All London precious metals registered weekly gains, including 0.9 percent for gold, 3.9 percent for silver, 1.9 percent for platinum and 3.9 percent for palladium.
Demand surged for United States Mint bullion coins. Weekly sales of gold and silver American Eagles and American Buffalo gold coins were among the best of the year. In fact, the only Mint bullion coin to remain flat for the week (and still for the month) was the one-quarter ounce Gold Eagle. The latest United States Mint bullion product sales figures follow:
|US Mint American Eagle and Buffalo Bullion Coin Sales|
|Gold Eagle Coin (1 oz.)||3,500||10,500||15,500||37,000||544,500|
|Gold Eagle Coin (1/2 oz.)||0||0||2,000||3,000||58,000|
|Gold Eagle Coin (1/4 oz.)||0||0||0||0||64,000|
|Gold Eagle Coin (1/10 oz.)||10,000||0||10,000||15,000||265,000|
|Gold Buffalo Coin (1 oz.)||2,000||2,000||6,500||10,500||90,000|
|Silver Eagle (1 oz.)||347.5K||711K||856K||2.317M||24.6205M|
|America the Beautiful 5 Oz.
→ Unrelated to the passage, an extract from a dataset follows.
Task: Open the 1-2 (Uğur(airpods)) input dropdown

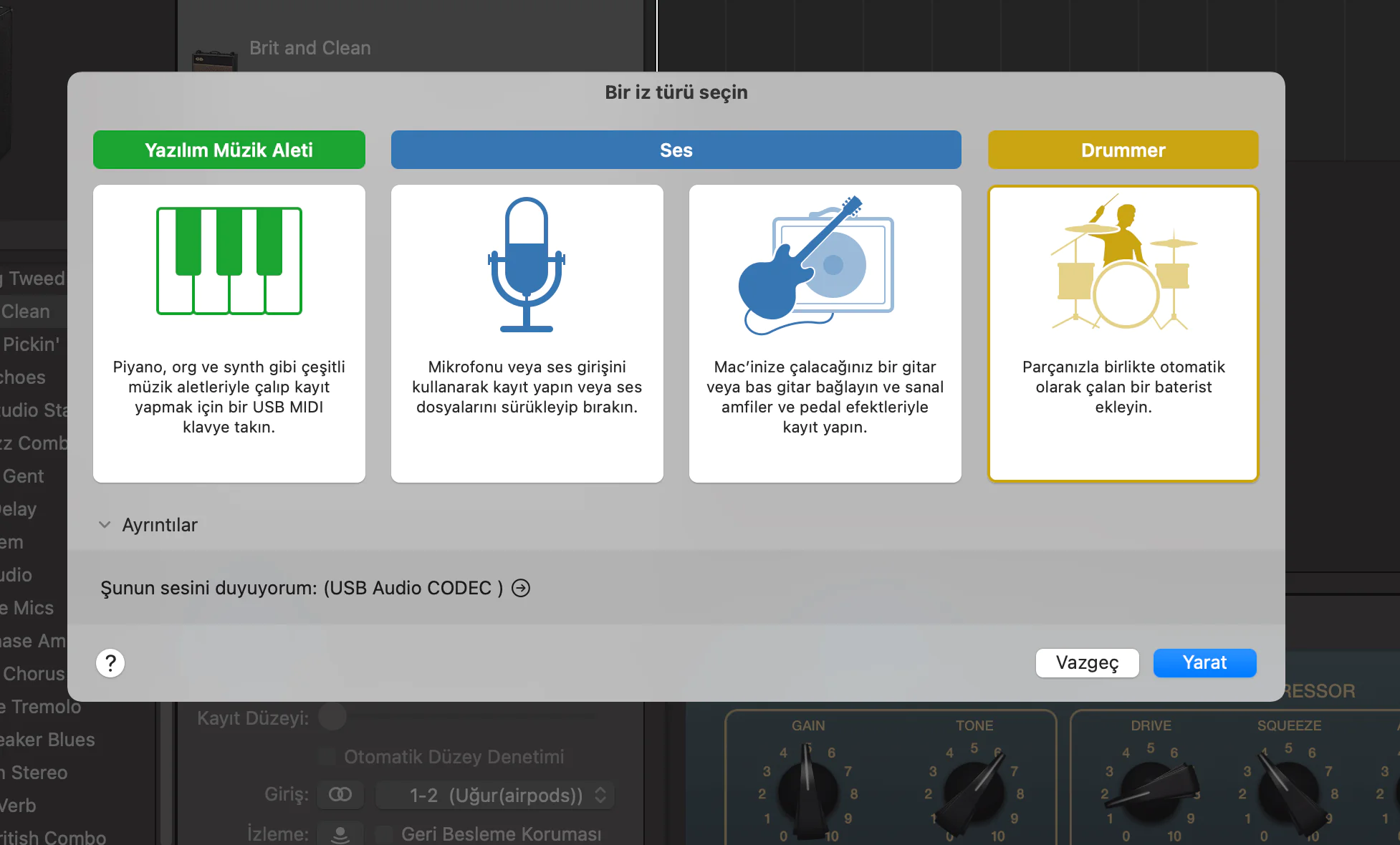Action: [496, 795]
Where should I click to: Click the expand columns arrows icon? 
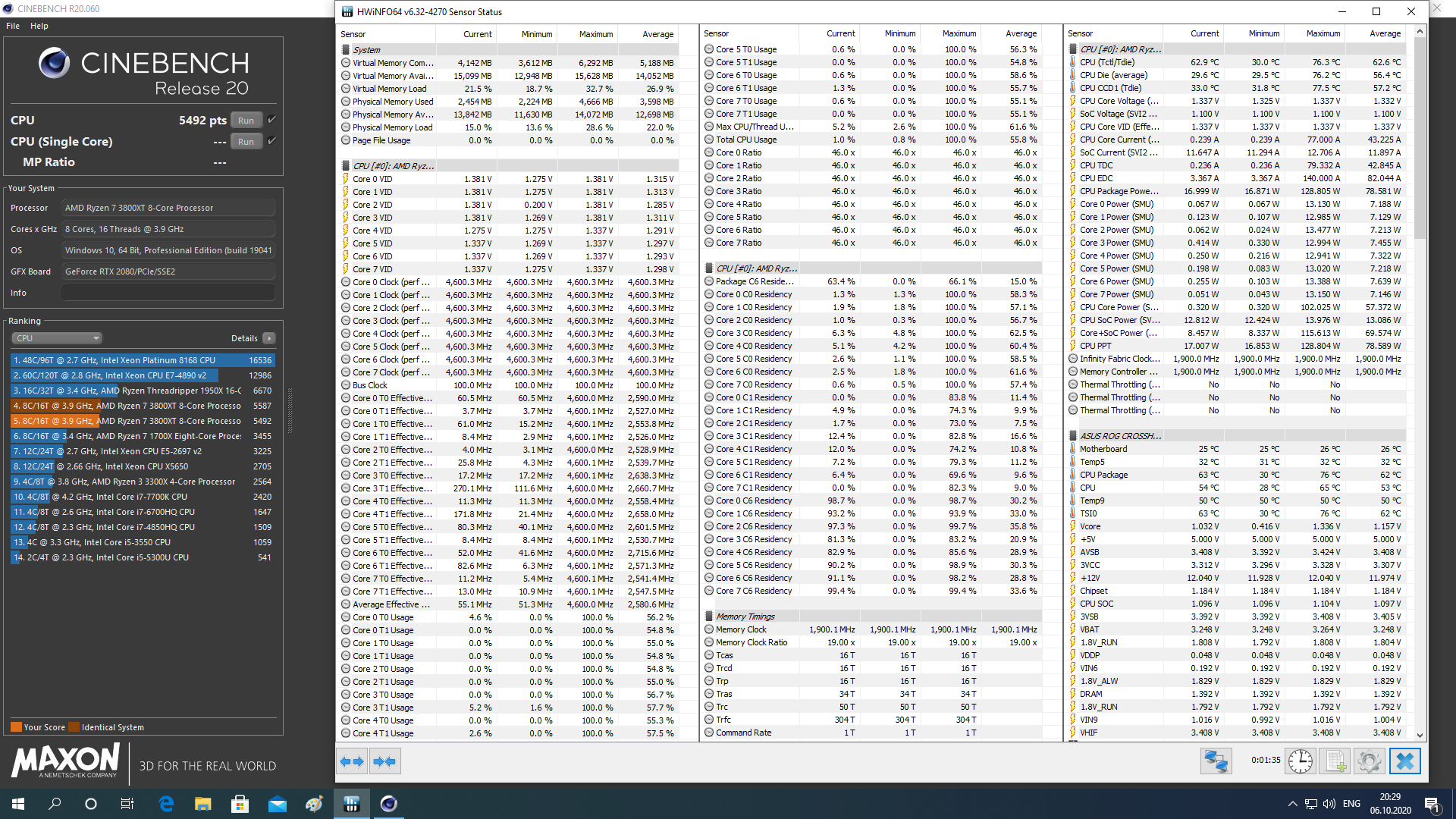point(352,761)
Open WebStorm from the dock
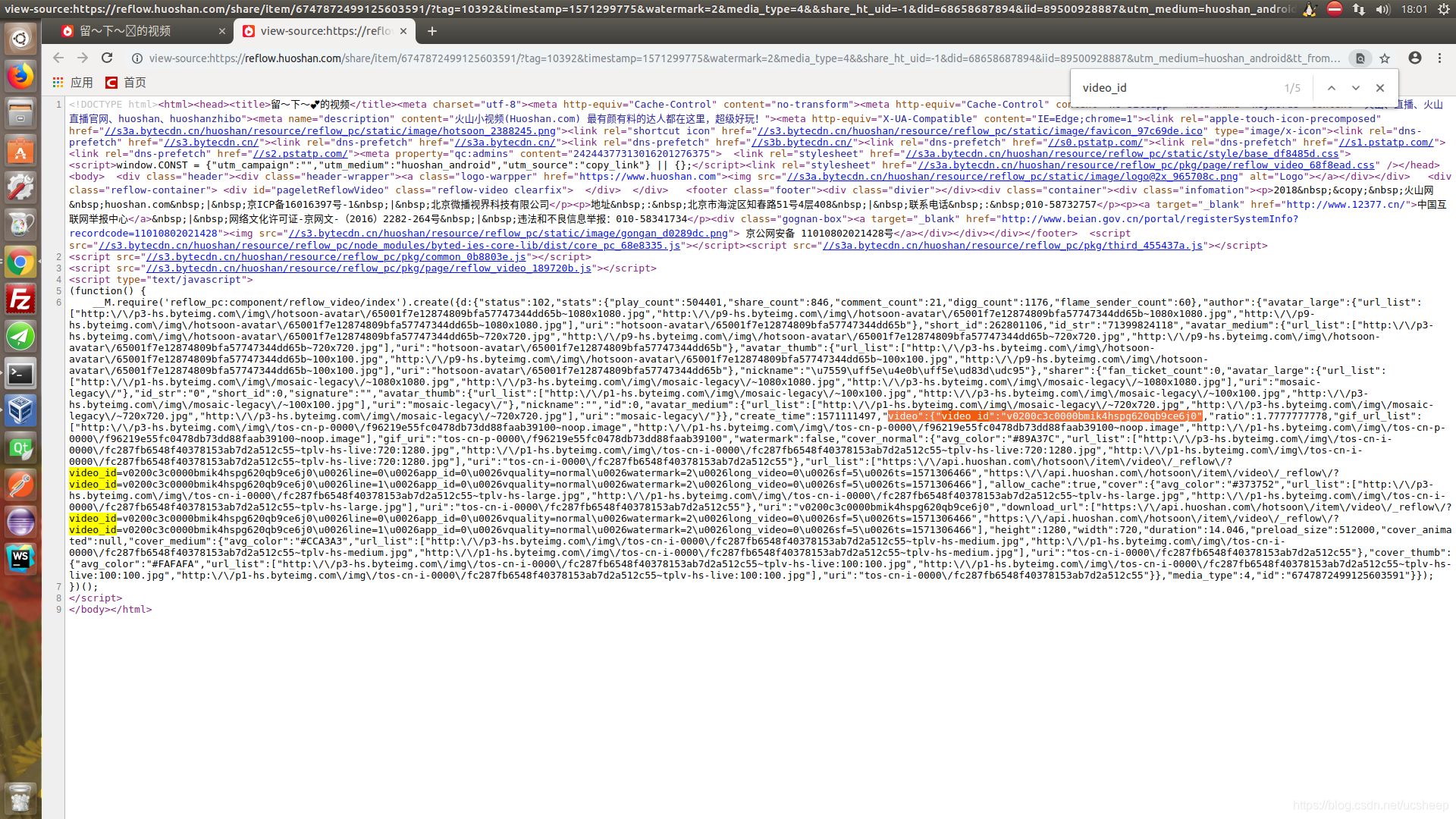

Silver Bullion Coin Sales*|
|Gettysburg National Military Park 5 oz.||126,700|
|Glacier National Park 5 oz.||126,700|
|Olympic National Park 5 oz.||80,700*|
|Vicksburg National Military Park 5 oz.||21,800*|
*The United States Mint does not provide daily per coin sales totals for the Olympic and Vicksburg America the Beautiful Five Ounce Silver Bullion Coins as it does for its other investment-grade products. The individual numbers above are as of Monday, July 11. The United States Mint did, however, indicate on Monday, July 18, that the series of coins advanced 8,600 from the previous seven days and that their July sales total is at 11,400 coins. Their year-to-date level is at 364,500.